Mon regretté camarade Jean-Claude Barbarant, que ses contacts syndicaux internationaux exposaient à un usage régulier de l'avion, avait expressé précisé dans ses volontés dernières qu'il refusait d'être associé post-mortem à une cérémonie de ce type, craignant à juste titre d'y être associé «à l'insu de son plein gré».  Car au fond, la référence erronée à une cérémonie consubstantiellement «laïque et républicaine» renvoie à cette conception dépassée — assurément depuis 1905, le régime de Vichy exception — d'une France fille aînée de l'Église et d'un État «reconnaissant» les religions (ou du moins certaines d'entre elles), ce qui renvoie au débat fallacieux sur les «origines chrétiennes» de la France (et de l'Europe).

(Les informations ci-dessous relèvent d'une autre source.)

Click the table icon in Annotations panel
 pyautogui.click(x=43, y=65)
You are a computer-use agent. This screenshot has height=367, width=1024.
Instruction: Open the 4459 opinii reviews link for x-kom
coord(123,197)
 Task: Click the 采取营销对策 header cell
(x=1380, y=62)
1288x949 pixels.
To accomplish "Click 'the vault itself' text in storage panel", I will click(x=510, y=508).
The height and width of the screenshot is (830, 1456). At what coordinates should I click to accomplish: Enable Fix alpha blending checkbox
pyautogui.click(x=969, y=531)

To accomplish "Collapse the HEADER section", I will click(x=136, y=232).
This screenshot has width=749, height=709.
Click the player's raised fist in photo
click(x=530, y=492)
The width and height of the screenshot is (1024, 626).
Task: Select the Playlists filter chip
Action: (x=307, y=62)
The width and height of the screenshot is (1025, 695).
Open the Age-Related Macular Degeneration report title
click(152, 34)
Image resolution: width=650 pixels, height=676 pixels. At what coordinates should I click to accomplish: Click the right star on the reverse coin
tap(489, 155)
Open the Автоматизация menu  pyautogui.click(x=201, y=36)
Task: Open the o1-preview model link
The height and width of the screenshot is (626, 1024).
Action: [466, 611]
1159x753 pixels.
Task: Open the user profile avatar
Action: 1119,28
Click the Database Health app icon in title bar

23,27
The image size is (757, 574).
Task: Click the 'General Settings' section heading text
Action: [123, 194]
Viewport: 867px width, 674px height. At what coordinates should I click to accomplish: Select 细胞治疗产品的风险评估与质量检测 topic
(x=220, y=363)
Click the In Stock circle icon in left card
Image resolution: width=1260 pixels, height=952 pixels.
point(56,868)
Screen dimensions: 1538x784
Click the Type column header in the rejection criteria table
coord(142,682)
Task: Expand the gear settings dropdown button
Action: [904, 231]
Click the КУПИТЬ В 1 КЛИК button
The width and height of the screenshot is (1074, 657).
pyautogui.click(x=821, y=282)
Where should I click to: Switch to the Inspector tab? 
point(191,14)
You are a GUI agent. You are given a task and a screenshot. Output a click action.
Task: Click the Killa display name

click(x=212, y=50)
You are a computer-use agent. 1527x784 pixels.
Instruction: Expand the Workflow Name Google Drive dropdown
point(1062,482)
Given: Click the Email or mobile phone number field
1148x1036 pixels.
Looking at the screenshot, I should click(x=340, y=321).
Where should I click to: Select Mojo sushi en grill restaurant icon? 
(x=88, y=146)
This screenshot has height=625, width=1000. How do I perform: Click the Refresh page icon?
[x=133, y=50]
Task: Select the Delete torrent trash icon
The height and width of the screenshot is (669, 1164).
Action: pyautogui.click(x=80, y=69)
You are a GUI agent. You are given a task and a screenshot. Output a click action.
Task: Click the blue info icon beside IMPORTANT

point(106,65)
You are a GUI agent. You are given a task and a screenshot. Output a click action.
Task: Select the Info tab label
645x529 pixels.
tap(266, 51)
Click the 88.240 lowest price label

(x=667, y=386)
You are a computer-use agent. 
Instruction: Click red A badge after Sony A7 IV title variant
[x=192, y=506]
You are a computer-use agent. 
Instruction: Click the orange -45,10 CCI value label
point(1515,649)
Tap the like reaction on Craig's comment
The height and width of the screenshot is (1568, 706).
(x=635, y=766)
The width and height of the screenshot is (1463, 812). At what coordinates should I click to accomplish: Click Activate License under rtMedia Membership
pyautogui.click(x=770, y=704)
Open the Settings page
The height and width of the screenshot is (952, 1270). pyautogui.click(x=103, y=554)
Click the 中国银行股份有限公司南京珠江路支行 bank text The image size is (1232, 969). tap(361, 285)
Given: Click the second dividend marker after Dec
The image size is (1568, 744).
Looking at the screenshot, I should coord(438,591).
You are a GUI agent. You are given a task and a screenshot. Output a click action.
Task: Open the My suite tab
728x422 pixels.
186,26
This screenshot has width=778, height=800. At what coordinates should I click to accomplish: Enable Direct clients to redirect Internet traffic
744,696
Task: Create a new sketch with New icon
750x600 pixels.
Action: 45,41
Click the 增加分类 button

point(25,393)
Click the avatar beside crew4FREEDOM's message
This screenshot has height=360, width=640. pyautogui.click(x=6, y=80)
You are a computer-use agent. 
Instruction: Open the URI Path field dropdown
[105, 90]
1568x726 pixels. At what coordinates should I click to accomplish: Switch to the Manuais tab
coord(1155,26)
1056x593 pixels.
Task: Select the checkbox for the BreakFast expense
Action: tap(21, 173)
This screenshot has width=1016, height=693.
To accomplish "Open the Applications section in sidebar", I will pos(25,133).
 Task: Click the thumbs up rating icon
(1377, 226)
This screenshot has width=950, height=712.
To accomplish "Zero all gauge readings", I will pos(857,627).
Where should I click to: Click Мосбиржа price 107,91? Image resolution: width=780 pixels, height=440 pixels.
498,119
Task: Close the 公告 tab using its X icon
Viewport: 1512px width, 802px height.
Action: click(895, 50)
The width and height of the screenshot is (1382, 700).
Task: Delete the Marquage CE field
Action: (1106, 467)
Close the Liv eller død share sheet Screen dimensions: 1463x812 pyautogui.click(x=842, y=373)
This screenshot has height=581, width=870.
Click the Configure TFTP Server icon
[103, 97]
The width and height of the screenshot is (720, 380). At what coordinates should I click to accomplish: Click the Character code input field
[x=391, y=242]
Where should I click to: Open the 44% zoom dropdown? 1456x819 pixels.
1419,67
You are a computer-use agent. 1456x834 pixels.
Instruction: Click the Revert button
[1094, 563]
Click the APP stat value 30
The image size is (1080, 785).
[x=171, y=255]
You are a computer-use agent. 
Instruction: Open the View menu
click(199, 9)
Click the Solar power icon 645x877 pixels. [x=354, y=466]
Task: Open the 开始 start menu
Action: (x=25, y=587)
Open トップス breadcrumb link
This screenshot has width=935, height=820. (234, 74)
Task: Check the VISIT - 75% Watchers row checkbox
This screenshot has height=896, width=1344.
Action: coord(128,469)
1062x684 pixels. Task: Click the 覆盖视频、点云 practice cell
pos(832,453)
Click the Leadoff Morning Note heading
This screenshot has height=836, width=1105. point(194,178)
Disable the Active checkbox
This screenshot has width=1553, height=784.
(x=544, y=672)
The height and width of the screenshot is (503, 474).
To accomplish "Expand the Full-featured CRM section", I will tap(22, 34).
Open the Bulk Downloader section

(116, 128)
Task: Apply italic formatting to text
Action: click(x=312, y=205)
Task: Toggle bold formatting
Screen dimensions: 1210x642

Il est logique et compréhensible que les obsèques religieuses de Jacques Chirac trouvent un écho médiatique comme l'ont aussi celles de personnalités artistiques connues. Ce cadre-là interdit qu'on puisse cependant les qualifier de «républicaines»: l'État peut rendre hommage, à sa manière, à celui qui fut son «chef» au sens de l'article 5 d'une Constitution qui fait de la France une République «laïque, démocratique et sociale». Ni plus, ni moins.

Luc Bentz

POSTFACE

Mon propos concernait un raccourci journalistique, devenu malheureusement, sinon fréquent, comme «allant de soi». Dans le cas d'espèce, l'hommage national aux Invalides sera distinct de la cérémonie religieuse à Saint-Sulpice. Le problème n'est pas, ici, avec les autorités politiques ou administratives, mais bien dans l'attitude consistant à donner un caractère «officiel» aux présences religieuses que l'interreligieux n'excuserait pas. La République française n'est pas un regroupement de communautés, et moins encore de communautés fermées (à tous points de vue) par des assignations essentialistes identitaires. Pour le reste, chacune ou chacun, isolément ou avec celles et ceux qui partagent les mêmes convictions, peut croire à sa façon et penser de même. C'est le principe même de cette liberté de penser qui fonde les autres dans le respect de celles des autres: la liberté de conscience.